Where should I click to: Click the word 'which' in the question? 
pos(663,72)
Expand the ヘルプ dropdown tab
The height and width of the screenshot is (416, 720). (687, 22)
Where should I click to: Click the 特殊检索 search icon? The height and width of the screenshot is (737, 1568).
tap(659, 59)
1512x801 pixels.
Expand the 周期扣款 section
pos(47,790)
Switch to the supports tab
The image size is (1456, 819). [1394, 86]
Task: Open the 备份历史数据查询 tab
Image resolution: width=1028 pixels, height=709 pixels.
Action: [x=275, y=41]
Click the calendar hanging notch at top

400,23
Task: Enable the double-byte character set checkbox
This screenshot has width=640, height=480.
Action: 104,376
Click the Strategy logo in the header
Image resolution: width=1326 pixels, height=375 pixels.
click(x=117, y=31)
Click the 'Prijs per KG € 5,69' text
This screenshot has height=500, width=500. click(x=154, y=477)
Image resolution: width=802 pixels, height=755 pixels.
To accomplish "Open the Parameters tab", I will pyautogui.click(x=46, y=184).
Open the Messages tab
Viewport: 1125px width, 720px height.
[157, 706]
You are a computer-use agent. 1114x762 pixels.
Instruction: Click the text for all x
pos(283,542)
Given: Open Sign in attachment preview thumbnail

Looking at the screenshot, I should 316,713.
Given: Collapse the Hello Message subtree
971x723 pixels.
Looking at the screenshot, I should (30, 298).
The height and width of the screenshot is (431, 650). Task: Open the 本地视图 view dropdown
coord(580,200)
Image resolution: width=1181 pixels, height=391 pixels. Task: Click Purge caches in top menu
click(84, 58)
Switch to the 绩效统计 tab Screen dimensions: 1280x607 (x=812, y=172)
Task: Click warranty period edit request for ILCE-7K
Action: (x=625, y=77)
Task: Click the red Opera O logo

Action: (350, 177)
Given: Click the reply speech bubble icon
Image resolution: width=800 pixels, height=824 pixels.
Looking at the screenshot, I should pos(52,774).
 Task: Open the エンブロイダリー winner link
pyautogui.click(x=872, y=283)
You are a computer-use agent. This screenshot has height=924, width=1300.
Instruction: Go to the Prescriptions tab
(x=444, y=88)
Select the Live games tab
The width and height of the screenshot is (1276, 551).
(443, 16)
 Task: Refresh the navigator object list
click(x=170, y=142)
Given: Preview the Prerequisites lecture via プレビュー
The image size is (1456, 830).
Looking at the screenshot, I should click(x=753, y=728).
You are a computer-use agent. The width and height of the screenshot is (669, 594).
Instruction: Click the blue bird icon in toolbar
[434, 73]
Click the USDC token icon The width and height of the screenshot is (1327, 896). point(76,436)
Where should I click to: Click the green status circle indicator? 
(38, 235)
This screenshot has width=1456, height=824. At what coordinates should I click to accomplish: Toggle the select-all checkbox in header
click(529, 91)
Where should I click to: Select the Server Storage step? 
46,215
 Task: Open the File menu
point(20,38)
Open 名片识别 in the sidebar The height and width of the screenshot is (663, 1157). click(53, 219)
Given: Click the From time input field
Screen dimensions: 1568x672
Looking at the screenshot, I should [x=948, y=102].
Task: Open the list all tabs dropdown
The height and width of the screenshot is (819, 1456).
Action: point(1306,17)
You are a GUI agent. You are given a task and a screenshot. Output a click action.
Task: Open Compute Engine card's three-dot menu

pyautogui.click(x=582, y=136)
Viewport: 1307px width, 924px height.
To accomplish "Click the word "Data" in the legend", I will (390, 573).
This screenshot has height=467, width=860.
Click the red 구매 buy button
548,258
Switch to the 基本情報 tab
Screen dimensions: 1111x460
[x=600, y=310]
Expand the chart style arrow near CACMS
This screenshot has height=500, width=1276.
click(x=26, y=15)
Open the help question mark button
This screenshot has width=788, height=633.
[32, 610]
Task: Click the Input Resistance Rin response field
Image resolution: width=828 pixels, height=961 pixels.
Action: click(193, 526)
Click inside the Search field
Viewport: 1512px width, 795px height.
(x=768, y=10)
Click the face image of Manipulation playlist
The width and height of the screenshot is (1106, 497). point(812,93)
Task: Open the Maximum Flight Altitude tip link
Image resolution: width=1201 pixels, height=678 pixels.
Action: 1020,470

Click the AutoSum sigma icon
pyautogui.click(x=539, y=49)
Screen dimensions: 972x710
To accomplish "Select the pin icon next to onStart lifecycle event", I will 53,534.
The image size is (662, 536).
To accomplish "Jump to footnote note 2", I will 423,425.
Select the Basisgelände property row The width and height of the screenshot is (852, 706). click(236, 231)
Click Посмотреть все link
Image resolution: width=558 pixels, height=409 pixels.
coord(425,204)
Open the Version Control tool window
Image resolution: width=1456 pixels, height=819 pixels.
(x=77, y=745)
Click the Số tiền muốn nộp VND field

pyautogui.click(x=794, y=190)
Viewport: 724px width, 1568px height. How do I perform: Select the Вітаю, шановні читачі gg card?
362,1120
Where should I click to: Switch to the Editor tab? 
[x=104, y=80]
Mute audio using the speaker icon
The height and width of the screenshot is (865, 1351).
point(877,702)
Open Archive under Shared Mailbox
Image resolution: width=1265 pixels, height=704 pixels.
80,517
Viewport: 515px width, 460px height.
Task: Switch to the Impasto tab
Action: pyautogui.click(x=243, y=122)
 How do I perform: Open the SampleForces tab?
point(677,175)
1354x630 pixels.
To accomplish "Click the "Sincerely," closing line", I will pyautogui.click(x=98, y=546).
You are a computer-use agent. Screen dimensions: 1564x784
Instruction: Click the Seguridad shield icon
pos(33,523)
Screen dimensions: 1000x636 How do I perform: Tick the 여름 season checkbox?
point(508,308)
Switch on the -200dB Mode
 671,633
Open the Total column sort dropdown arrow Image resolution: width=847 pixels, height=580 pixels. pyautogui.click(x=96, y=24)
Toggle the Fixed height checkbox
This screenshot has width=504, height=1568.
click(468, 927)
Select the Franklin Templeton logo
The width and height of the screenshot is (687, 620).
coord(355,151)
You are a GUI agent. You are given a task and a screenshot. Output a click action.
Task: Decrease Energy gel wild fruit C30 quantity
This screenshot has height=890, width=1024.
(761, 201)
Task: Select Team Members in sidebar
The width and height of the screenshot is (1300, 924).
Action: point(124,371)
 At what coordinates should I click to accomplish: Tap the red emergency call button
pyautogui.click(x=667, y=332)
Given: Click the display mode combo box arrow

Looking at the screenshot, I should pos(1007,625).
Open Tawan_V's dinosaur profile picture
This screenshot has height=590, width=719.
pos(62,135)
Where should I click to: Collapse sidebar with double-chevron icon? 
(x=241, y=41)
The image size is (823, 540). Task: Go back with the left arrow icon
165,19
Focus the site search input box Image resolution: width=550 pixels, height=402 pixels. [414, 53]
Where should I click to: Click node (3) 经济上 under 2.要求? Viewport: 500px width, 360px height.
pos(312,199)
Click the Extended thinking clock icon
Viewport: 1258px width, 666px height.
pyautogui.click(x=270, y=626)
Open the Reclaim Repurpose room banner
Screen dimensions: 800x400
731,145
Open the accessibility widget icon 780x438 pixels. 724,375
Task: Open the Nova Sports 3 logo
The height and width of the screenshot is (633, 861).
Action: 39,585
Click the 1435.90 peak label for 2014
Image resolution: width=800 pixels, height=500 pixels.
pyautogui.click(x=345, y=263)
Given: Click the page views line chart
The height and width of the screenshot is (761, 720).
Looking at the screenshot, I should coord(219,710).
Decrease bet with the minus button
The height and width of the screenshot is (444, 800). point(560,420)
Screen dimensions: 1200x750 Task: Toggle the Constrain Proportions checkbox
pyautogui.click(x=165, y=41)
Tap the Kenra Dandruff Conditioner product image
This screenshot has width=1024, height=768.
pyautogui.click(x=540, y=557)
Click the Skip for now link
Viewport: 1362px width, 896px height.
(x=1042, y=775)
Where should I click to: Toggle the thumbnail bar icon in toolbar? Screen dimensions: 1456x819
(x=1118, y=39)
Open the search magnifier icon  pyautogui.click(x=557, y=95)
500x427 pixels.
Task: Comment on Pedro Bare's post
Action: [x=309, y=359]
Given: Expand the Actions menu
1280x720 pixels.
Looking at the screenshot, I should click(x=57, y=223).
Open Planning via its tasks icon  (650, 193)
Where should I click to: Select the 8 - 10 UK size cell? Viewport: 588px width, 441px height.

*What to do*
Reproduce the entries from the line that has "At what coordinates should I click to accomplish: Tap" through the line that has "Looking at the screenshot, I should pos(1007,625).", with "combo box" swapped for "dropdown" and nothing else changed.

*Task output*
 At what coordinates should I click to accomplish: Tap the red emergency call button
pyautogui.click(x=667, y=332)
Given: Click the display mode dropdown arrow

Looking at the screenshot, I should pos(1007,625).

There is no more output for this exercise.